After lunch came Matthieu Amiguet, co-founder of Les Chemins de Travers showed how you can manipulate sound using the relevant packages. This was really outstanding and non standard talk. One of the packages he currently uses is pyo.

Next talk  was given by Chihway Chang from ETH Zürich who spoke about ” Coding / Decoding the Cosmos – Python application in Astrophysics”. As she said, and I fully agree – “Python is everywhere in science today”. She talked about the found usage of Python in her department, both in Astrophysics dedicated packages (Astropysics) and using more general purposes packages (SciPy, Numpy, pandas) and packages they write themselves. She presented 2 issues they work on – mapping dark matter and calibrating radio telescope with drone. I strongly suggest to see at least a second part of this talk to original scientific thinking.

20160205_145917

Michael Rüegg demonstrated a Scrapy pipeline which start in crawling running races results and ends up in elastic search. This was probably the most technical talk of the day and the concrete project was of additional interest for me.
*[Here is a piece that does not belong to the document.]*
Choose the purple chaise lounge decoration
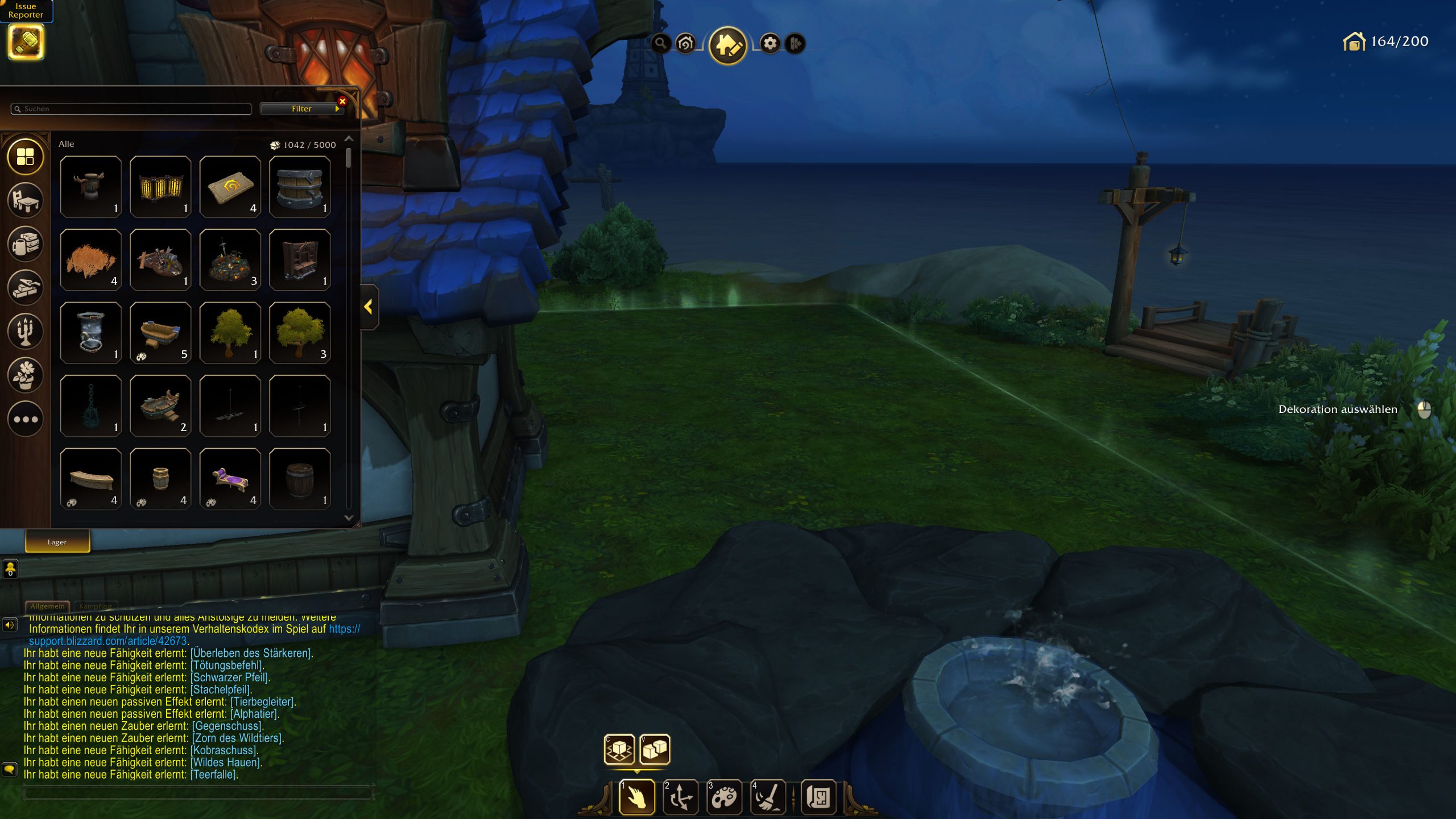This screenshot has width=1456, height=819. click(x=230, y=479)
Jacinda Shelly showed us how magic is done, live coding. Specifically speaking about magic functions in IPython and other cool features.

Last but not least, Florian Bruhin speaking about why and how we should use, how we can expand the basic functionality and so on. In addition he also spoke about other projects he is involved in: qutebrowser – a python browser and tox – a generic virtualenv management and test command line tool.

This is the first edition of the conference and for me it was super interesting and I really loved the mixture of the talks. Hope to be there again next year.